Consider $45892\pm 1$. The final digit has uncertainty of $\pm 1$. It means all the digits are meaningful and there are 5 significant figures. In $0.0034$ there are two significant figures because the zeros in the left hand side are only the place holders for the decimal point and they are not significant and this number obviously has the uncertainty of $\pm0.0001$.

Now what happens when you add or subtract the numbers having uncertainties? When you add two or more numbers having uncertainties the result will have the same uncertainty as in the number with fewest digits to the right of the decimal point.

For example $3.54+3.3=6.8$ not $6.84$. The number $3.54$ has the uncertainty of $\pm 0.01$ and that of $3.3$ is $\pm 0.1$. Now the result has the same uncertainty as there is in $3.3$ due to only one digit to the right of the decimal point. And the same rule applies for the subtraction as well, for example $4.43-2.6=1.8$ not $1.83$.

When you add or subtract numbers having uncertainties the computed number will also have the uncertainty equal to the uncertainty with the number having fewest digits to the right of the decimal point.

The general rule of the multiplication and division of the numbers with uncertainties generally in the lack of complete analysis of uncertainties is that the result always has the same number of significant figures as there is in the number with least number of significant figures.

For example, multiply $7.86$ and $3. 112$, the result of multiplication has the same number of significant figures as there is in the number with fewest number of significant figures. So the value of multiplication of $7.86$ and $3. 112$ is 24.5 not 24.53892.

When you multiply and divide the numbers having uncertainties the result has the same number of significant figures as in the number with fewest significant figures.

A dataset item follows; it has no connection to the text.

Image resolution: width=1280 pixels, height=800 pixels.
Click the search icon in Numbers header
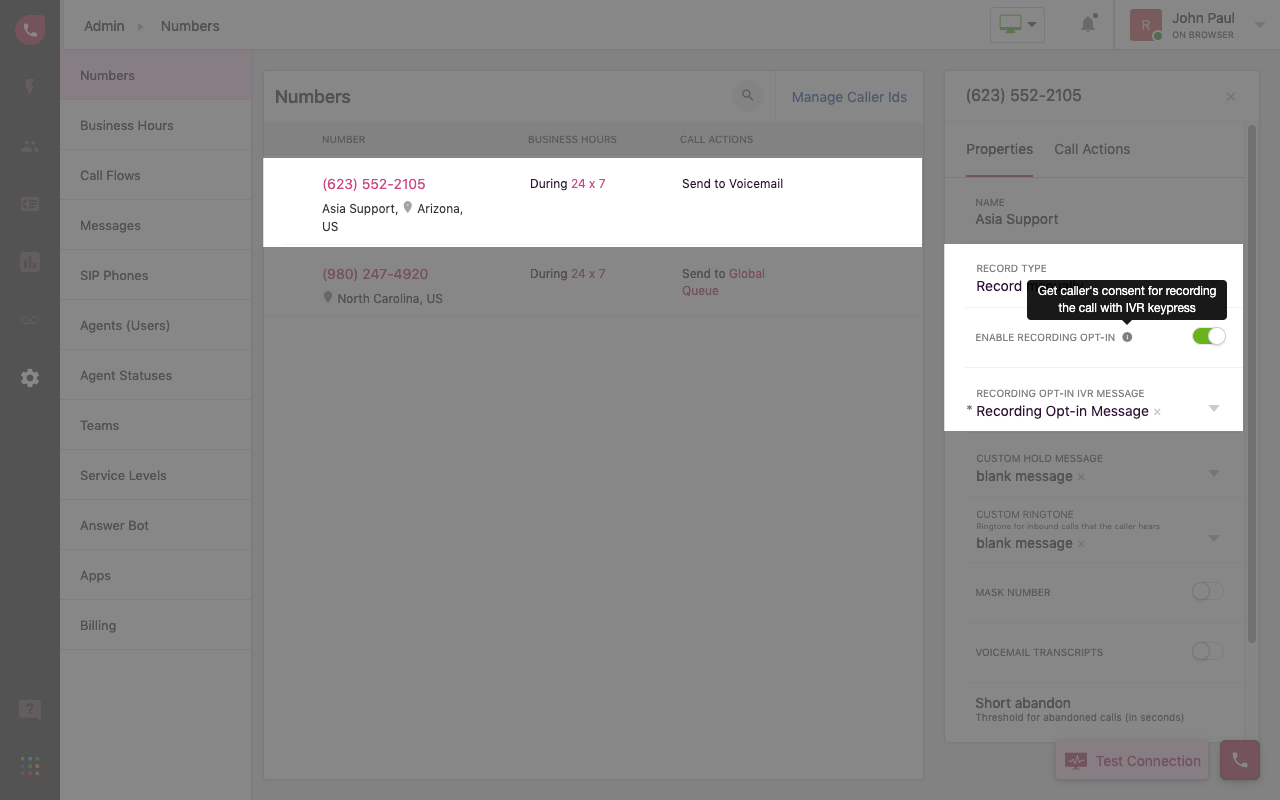coord(746,96)
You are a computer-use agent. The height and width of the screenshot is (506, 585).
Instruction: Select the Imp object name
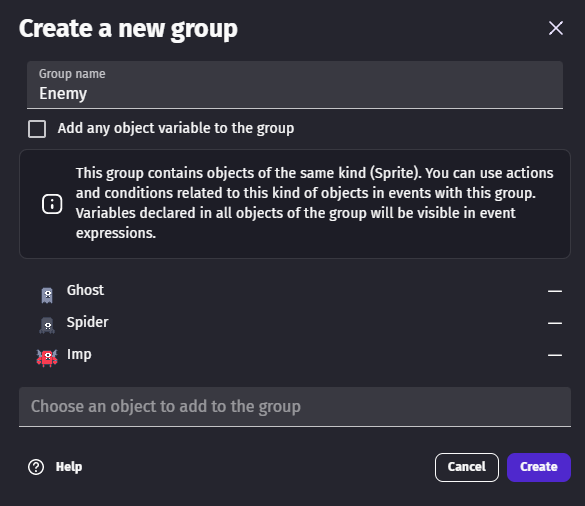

Example 1| Find the total number of significant figures in $\frac{(2.59)(3.2)}{2.69}$.

As we have discussed before the total number of significant figures in the result of multiplication and division is equal to the number of significant figures in the number with least number of significant figures in the calculation. So the answer is 3.1 not 3.081040892 as your calculator gives. And note that do not forget to round your final answer.

Example 2| Find the total number of significant figures in $5.3-3.21$.

As we have already known that for the addition and subtraction the location of decimal point matters not the number of significant figures, that is the result will have the same uncertainty as there is in the number with fewest digits to the right of decimal point. The answer is $2.1$ not $2.09$. You should not forget to round your answer.